The duo of authors also tackles thorny subjects like jihadism (p.119), the Rwandan genocide (p.272), the CFA franc (p.82), and dictatorship (p.110). While the two strike the right tone here, many entries leave a slightly bitter taste. Two examples: why doesn’t the text on Barack Obama mention the great disappointment of many people in Africa, who expected more from the African policy of the first U.S. president with African roots than just occasional warm words? Why do the comments on Winnie Mandela gloss over the fact that she was a highly controversial icon of the anti-apartheid movement due to her involvement in kidnappings, acts of torture, and murders of alleged apartheid collaborators?
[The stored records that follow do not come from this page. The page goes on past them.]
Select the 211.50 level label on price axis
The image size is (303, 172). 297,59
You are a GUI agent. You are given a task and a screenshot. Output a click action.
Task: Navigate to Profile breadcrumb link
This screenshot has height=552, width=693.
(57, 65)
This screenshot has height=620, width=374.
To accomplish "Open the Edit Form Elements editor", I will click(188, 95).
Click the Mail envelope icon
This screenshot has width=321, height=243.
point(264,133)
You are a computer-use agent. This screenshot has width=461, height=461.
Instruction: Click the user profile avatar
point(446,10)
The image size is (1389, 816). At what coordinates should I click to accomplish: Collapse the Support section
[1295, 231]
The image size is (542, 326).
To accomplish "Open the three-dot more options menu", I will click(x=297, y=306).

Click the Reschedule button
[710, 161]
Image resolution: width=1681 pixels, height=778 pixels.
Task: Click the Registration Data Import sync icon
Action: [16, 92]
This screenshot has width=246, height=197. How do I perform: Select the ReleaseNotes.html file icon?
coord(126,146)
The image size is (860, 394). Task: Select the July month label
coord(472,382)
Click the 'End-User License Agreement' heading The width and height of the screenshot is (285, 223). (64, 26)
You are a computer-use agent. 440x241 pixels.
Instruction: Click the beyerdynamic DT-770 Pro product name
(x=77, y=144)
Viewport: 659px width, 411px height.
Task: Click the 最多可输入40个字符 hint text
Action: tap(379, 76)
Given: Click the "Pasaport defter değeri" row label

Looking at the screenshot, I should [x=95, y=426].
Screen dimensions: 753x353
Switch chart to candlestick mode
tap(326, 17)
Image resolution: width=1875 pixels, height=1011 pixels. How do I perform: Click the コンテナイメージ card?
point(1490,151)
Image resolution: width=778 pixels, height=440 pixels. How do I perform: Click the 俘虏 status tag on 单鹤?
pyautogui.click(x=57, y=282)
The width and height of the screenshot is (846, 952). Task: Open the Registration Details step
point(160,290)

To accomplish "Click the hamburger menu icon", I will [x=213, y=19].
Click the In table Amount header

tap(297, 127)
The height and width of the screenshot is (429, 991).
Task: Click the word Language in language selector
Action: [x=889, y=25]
Instead, there’s a compassion that brings tears to the eyes: “She was often reduced to a secondary role, the wife of a great man” or “When victory came, she didn’t taste its fruits. Divorced, isolated. She would never be a ‘first lady’ in an evening gown, posing before a bed of chrysanthemums. They’d keep her far from the circles of power” (p.224-225). At this point, I would’ve liked the authors to take a slightly more critical stance...
That said, these “weaknesses” (if you can call them that) shouldn’t overshadow the book as a whole. It remains an informative, sometimes very entertaining, and often even original work in its own way.
Book information (the original French and the German translation):
Alain Mabanckou/Abdourahman Waberi. Dictionnaire enjoué des cultures africaines. Fayard, 2019. Alain Mabanckou/Abdourahman Waberi. Der Puls Afrikas. Eine Liebeserklärung von A bis Z. Reclam, 2022.